On March 7, 1826 Edward Gibbon Wakefield abducted Ellen Turner, a fifteen year old heiress. They fled to Gretna Green where they were married. Wakefield hoped her family would accept the marriage to avoid a scandal. They didn’t, and a very public trial followed. Wakefield was sentenced to three years imprisonment at Newgate Prison and narrowly avoided hanging or transportation. While in Newgate Prison he became interested in the theory of colonisation and studied all he could on the subject. In 1829, while he was still a prisoner, he wrote a series of letters about systematic colonization which were published in the London Morning Chronicle. The letters aroused such interest they were republished in book form edited by Robert Gouger.

His plan for systematic colonization was simple and effective. He suggested that instead of granting free land to settlers as had happened in other colonies, the land should be sold at a ‘suffient price’. The money from land purchases would be used to form an Emigration Fund to provide free passage to labourers and their families. Once in the colony the labourers, after working for a few years, would be able to buy land themselves. On his release from Newgate prison in 1830, Wakefield became involved in several attempts to promote a scheme for the colonisation of South Australia. Initially, he was the driving force but over time lost his influence and finally severed his connections with the scheme.

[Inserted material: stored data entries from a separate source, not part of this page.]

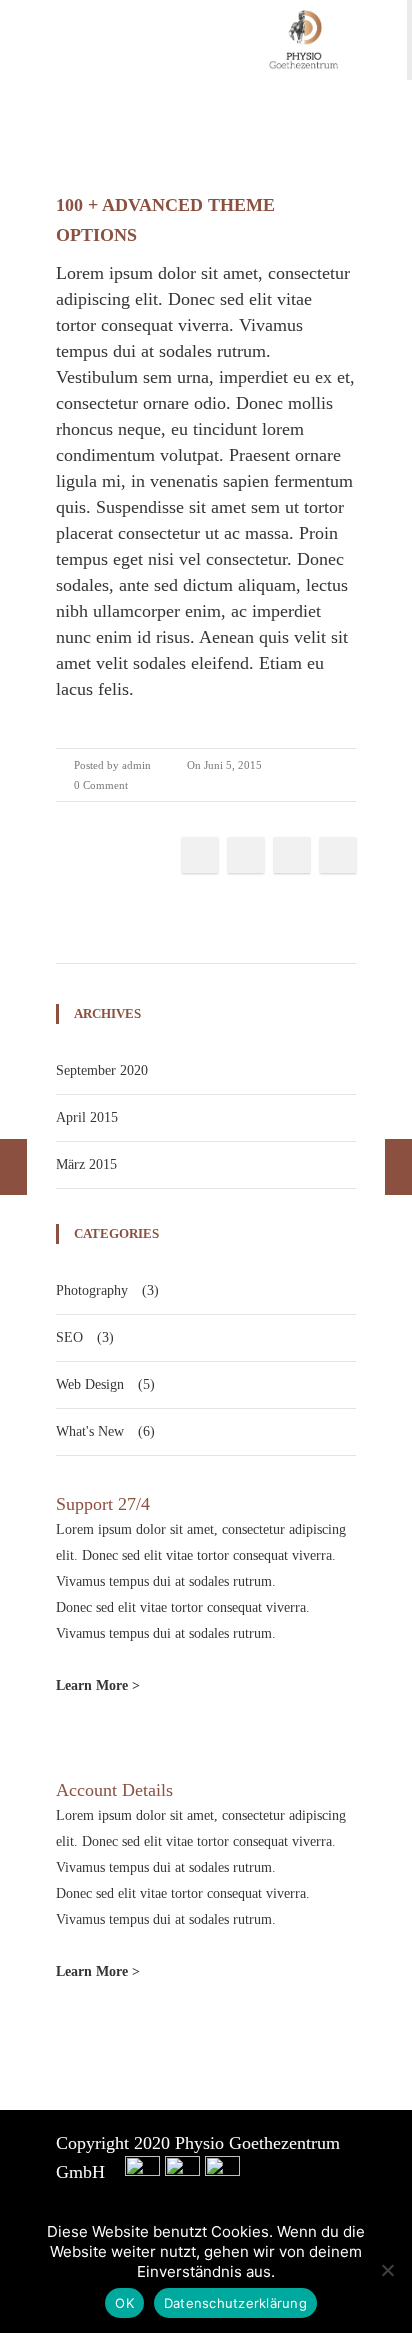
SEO (69, 1337)
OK (124, 2303)
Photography (92, 1290)
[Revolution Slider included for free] (13, 1167)
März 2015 (86, 1164)
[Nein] (387, 2270)
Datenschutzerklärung (235, 2303)
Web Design (90, 1384)
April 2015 (87, 1117)
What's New (90, 1431)
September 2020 (102, 1070)
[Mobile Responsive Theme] (398, 1167)
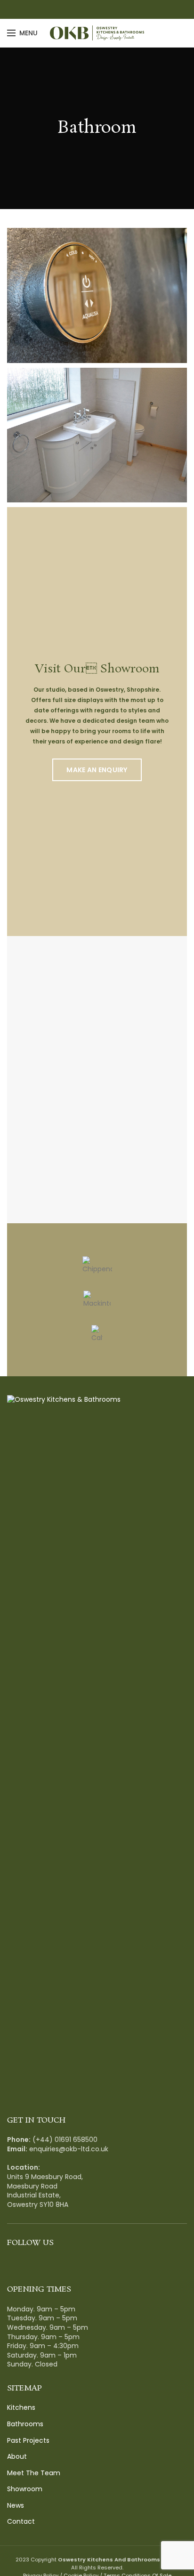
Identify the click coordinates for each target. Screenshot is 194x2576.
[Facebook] (91, 9)
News (15, 2505)
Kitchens (21, 2407)
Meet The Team (33, 2473)
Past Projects (28, 2440)
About (17, 2456)
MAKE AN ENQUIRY (97, 770)
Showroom (24, 2489)
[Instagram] (102, 9)
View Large (180, 235)
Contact (21, 2521)
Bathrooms (25, 2424)
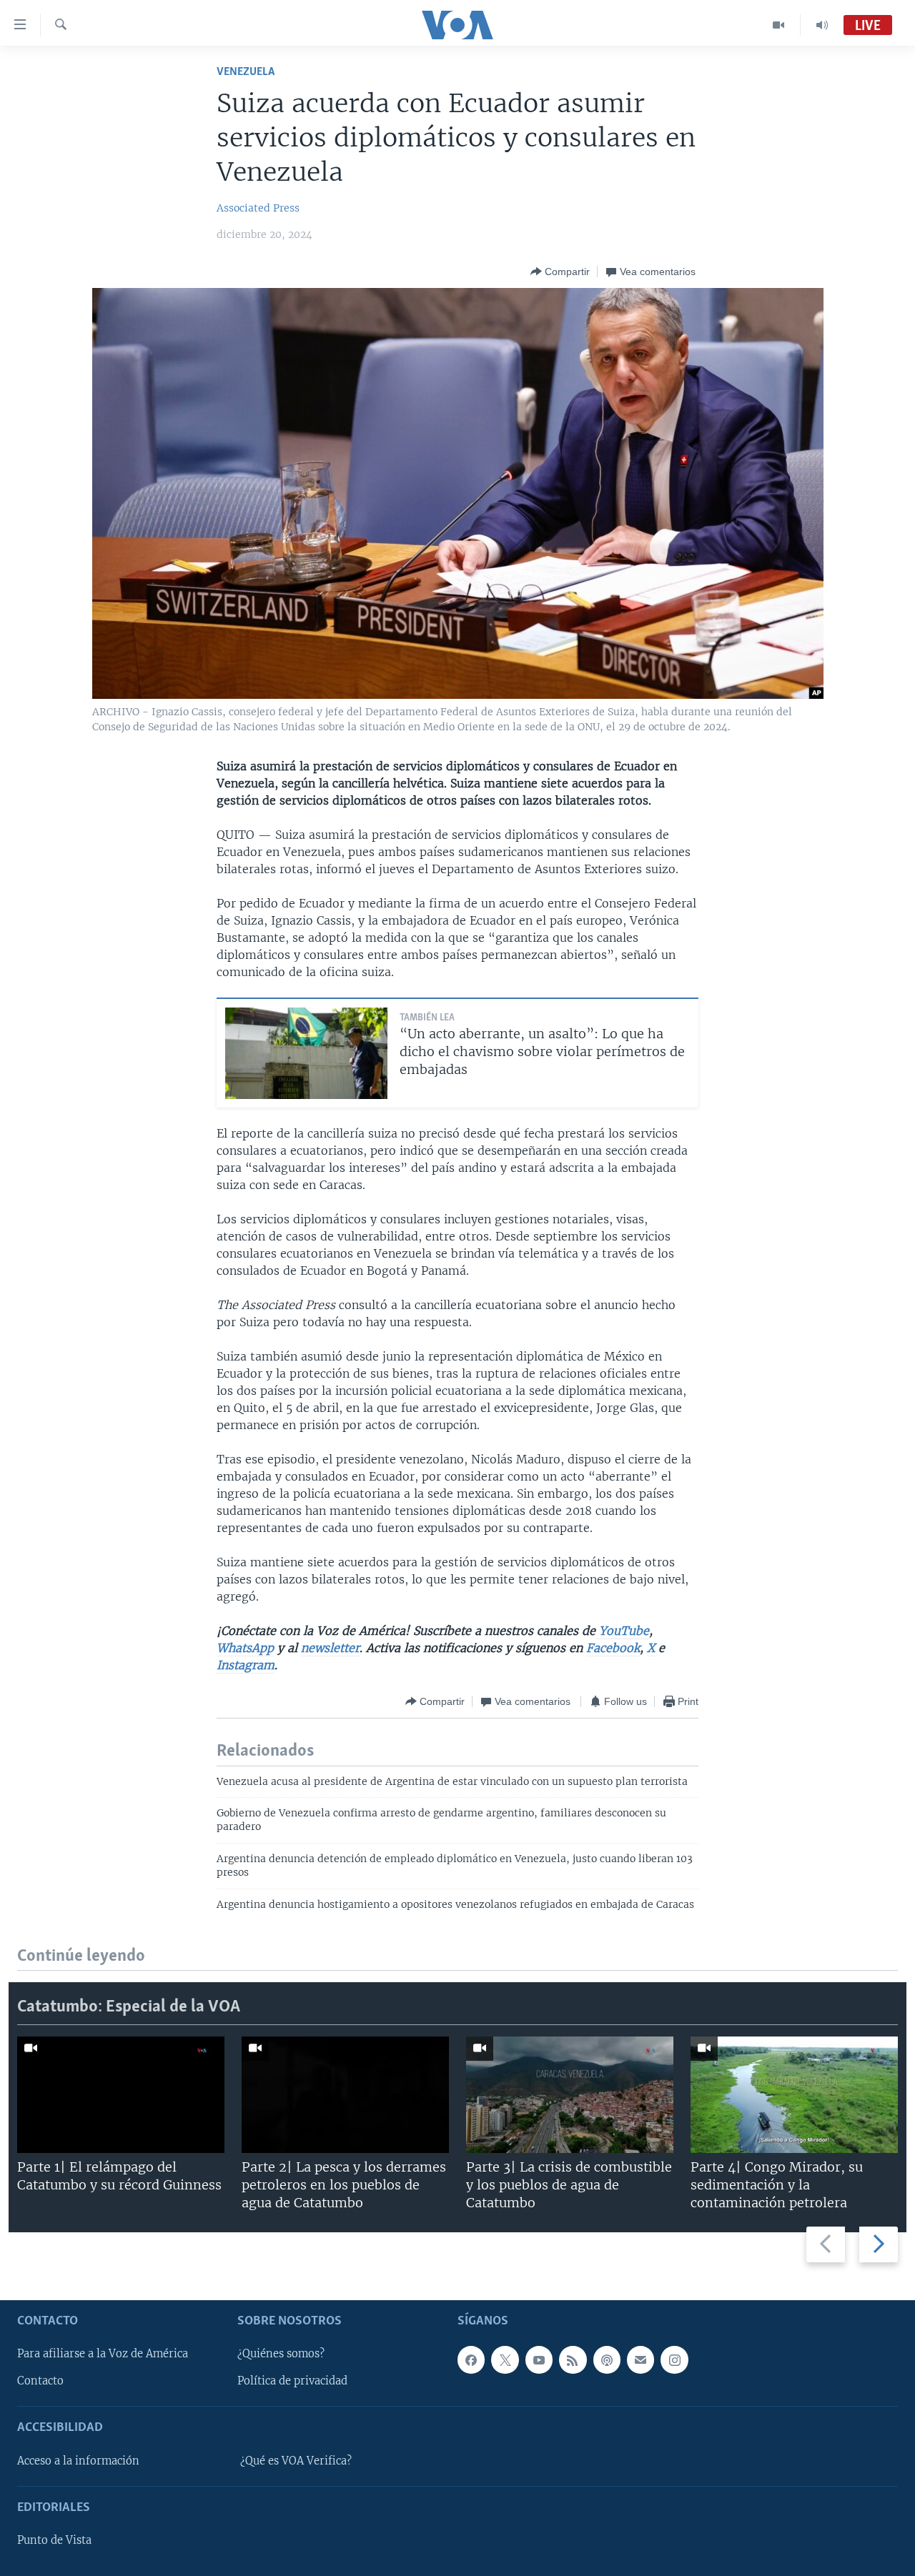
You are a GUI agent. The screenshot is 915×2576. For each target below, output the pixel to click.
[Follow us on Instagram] (674, 2359)
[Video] (779, 25)
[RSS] (572, 2359)
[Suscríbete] (640, 2359)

South Australian Colonisation Act

Robert Gouger, Wakefield’s secretary promoted Wakefield’s theories and organised societies of people interested in the scheme. In 1834 the South Australian Association was formed and with the aid of several influential figures, including the Duke of Wellington persuaded British Parliament to pass the South Australian Colonisation Act. The Act incorporated Wakefield’s principles with the control of land sales as a way to finance the development of the colony and encourage the best qualities of British society.

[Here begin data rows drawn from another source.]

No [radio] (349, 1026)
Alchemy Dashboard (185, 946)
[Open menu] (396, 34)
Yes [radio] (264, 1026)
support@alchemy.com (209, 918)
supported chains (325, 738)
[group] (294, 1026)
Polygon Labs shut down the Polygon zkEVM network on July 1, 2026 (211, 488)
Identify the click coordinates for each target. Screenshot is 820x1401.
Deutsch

The colonists were to fall into two groups; those who came as free settlers and those who were to be labourers and whose passage was paid for from the sale of land. In a bold piece of social engineering, the Act specified that labourers immigrating to South Australia under the Emigration Fund, should be men and women under the age of thirty, and be of good character and of sound mind and body.

On the 19th Febuary 1836, King William signed the Letters Patent establishing the Province of South Australia and the first settlers set sail from London to South Australia in early 1836. On the 28th December 1836, at Holdfast Bay the Union Jack was raised, by a gum tree and Governor John Hindmarsh proclaimed the Province of South Australia.

References

Atlas of South Australia. 2000. [online]. [Accessed 10 April 2007]. Available from World Wide Web:
<http://www.atlas.sa.gov.au/go/resources/atlas-of-south-australia-1986/the-course-of-settlement/organizing-a-colony>

Cowell, Max and Naylor, Alan 1974. Adelaide: An illustrated History. Melbourne: Lansdowne Press.

Kwan, Elizabeth 1987. Living in South Australia: A social history, Volume 1 from before 1836 to 1914. Netley: South Australian Government Printer

Whitelock, Derek 1977. Adelaide 1836–1976: A history of difference. St.Lucia, Queensland: University of Queensland Press.